Valutazioni simili potrebbero farsi anche per il quarto quesito referendario, che riguarda invece le modalità di valutazione dei magistrati: attualmente, il Consiglio Superiore della Magistratura procede alle valutazioni di professionalità sulla base dei pareri provenienti dal Consiglio direttivo della Corte di Cassazione e dai Consigli giudiziari, esclusivamente nella loro componente cosiddetta togata. Sono, infatti, i soli magistrati che possono fornire pareri sull’operato di altri giudici, mentre i componenti laici possono esprimersi solo su elementi tecnico-giuridici.
Se da un lato, sarebbe necessario riuscire a calare maggiormente i magistrati all’interno della realtà, magari aprendoli a valutazioni esterne e limitando quindi l’esistenza di un sistema di potere che si nutre di se stesso, non ci sembra questa la modalità giusta: un avvocato che abbia espresso un parere più o meno favorevole su un giudice potrebbe poi ritrovarsi a essere la sua controparte, minando quella stessa terzietà e imparzialità che la modifica mira a salvaguardare. Anche in questo caso la vittoria del sì non potrebbe essere considerata con soddisfazione poiché ci sarebbero da dettare criteri equi e adeguati alle situazioni.
Ultimo quesito, anch’esso di natura procedurale, riguarda l’abrogazione parziale della legge in materia di costituzione e funzionamento del CSM – la Legge 195 del 1958 – che disciplina, tra le altre cose, le modalità di candidatura dei giudici che fanno parte dell’organo di autogoverno della magistratura. Questi ultimi, per proporre la propria nomina, devono raccogliere venticinque firme di magistrati che la sostengano. L’obiettivo dell’abrogazione di tale raccolta firme è quello di evitare illecite influenze delle cosiddette “correnti” che anche in questo caso minerebbero l’imparzialità dei giudici e li esporrebbero a pressioni politiche. Se risulta assolutamente lampante la commistione della funzione giudiziaria con la politica, è anche vero che una simile modifica non risolverebbe di certo il problema poiché quelle firme non rappresentano altro che una delle manifestazioni di tale influenza su cui però non si agirebbe alla radice.
Come abbiamo visto, in particolare per gli ultimi tre quesiti entrano in gioco tecnicismi complessi. I temi sono inoltre contenuti anche nella Riforma della Giustizia che dovrà essere votata al Senato: la sovrapposizione è parziale poiché la riforma, se approvata, interverrebbe con la necessaria disciplina di dettaglio, perseguendo le stesse finalità di fondo ma dimostrando che non è necessaria né utile una modifica semplicemente abrogativa. Nel caso in cui si giungesse a un’approvazione prima della consultazione del 12 giugno, si dovrebbe fare quindi una valutazione sulla necessità di portare comunque al voto tali quesiti.

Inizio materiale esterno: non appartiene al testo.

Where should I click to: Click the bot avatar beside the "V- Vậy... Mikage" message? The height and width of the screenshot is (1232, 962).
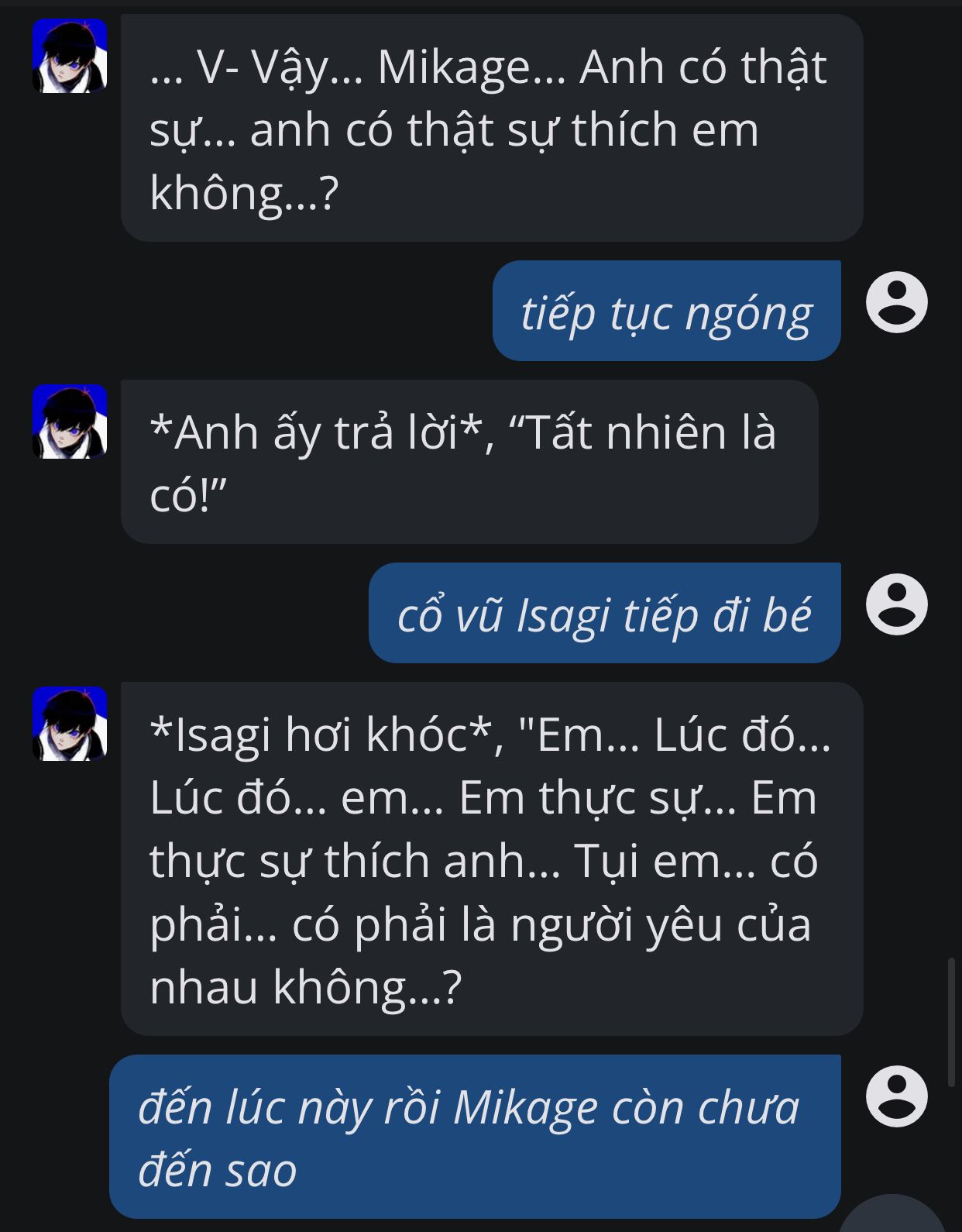click(x=70, y=56)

È molto complicato ricostruire il senso di tale referendum, soprattutto guardandolo alla luce delle conseguenze che esso comporterebbe. Queste ci dimostrano, infatti, che una strumentalizzazione politica non è utile in alcun modo per ottenere reali risultati in termini di migliore sistema della giustizia ma contribuisce esclusivamente a creare caos e poca chiarezza.
Siamo molto scettici sulla buona riuscita della consultazione e, da un certo punto di vista, speriamo che i cittadini si rendano conto dell’inganno in cui vogliono trarli. Per quanto sia sacro il diritto di voto, esso deve essere esercitato consapevolmente e dubitiamo che tutti siano in grado di farlo a queste condizioni. Ancora una volta, ci sembra di essere di fronte a una misera figura delle nostre forze politiche.